Not to her parents. After her breakdown, while she’d sorted out next steps, her mother had hovered and recited PTSD jargon she’d learned in online support groups. While her father ordered her to pull herself up by her bootstraps and loomed in her bedroom’s doorway each night, shaking his head when she’d spent another day under the covers.
“Turn left on Laurel Moon Road,” snapped the GPS.
Was it her or did the GPS lady sound snippy?
If so, she wasn’t the only one losing her patience.

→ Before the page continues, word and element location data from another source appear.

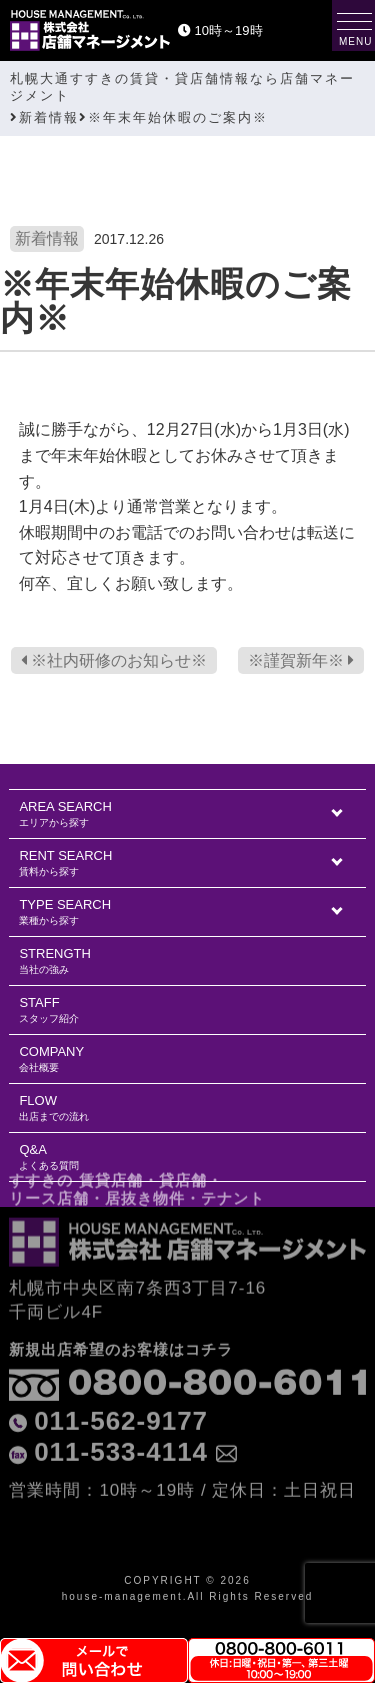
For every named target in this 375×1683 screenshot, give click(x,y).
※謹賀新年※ (301, 660)
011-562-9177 (121, 1377)
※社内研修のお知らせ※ (114, 660)
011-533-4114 (121, 1409)
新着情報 (47, 238)
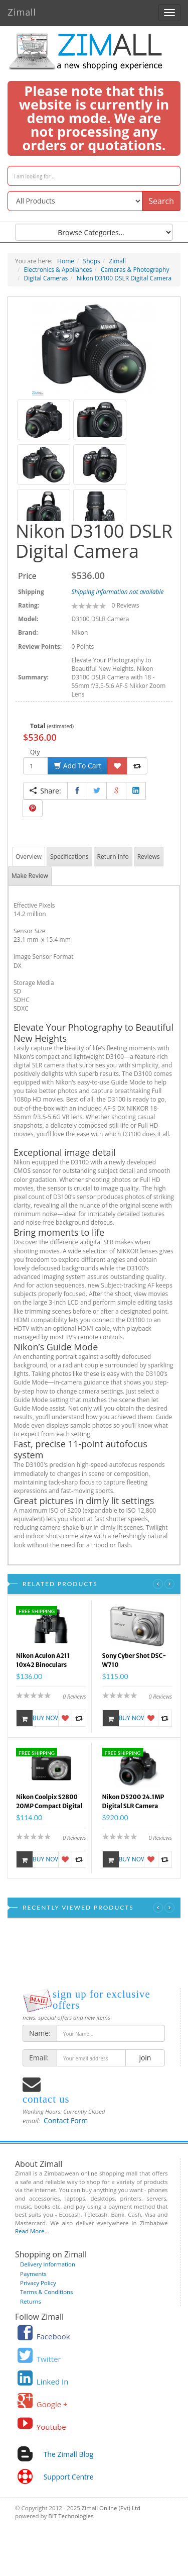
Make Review (30, 875)
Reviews (148, 856)
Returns (30, 2301)
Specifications (69, 856)
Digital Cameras (46, 278)
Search (161, 201)
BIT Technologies (70, 2516)
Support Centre (69, 2477)
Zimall (22, 11)
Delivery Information (47, 2264)
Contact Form (66, 2120)
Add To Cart (77, 765)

Brielle’s beams picked up an unpaved road just ahead, no laurels or a street sign in sight.
Take it?
At the last moment, she veered left, the van protesting as she downshifted on the narrow road. Here, the dark pressed closer still, dredging up old, remembered horrors of what lurked just out of sight. Her breaths shortened. Quickened. She flicked on her high beams and wiped her damp palms on her dress slacks. A split-rail fence ran along either side of the road—if you could call it that, though path seemed more fitting. Hopefully no one approached from the other direction.
“Turn right,” the GPS directed.
“Where?” Cattle with long, deadly-looking horns lifted their heads as she neared. She couldn’t turn into a pasture. In fact, she couldn’t turn at all. Abruptly the road ended at a locked gate.
“Awesome. Now what?”
“Recalculating,” the GPS bit out savagely.
“Enough.” Brielle flipped off her navigator, applied the brakes then popped the truck into Park. Her burning forehead dropped to the steering wheel.
It’d been a dark night like this when a soldier stopped by to see her before heading out on patrol.
“I don’t believe in this war anymore,” Jefferson had told her. “Everybody’s angry. Crazy. Trying to kill you. Blowing each other up.” He’d paused, and his eyes burned into hers. “It makes no sense—who gets killed and who stays alive. Sometimes you mess up, and it’s okay. Sometimes you do what you’re supposed to and people get hurt.”
“You can’t control everything that happens,” she’d said. “You’re only in charge of your own actions.”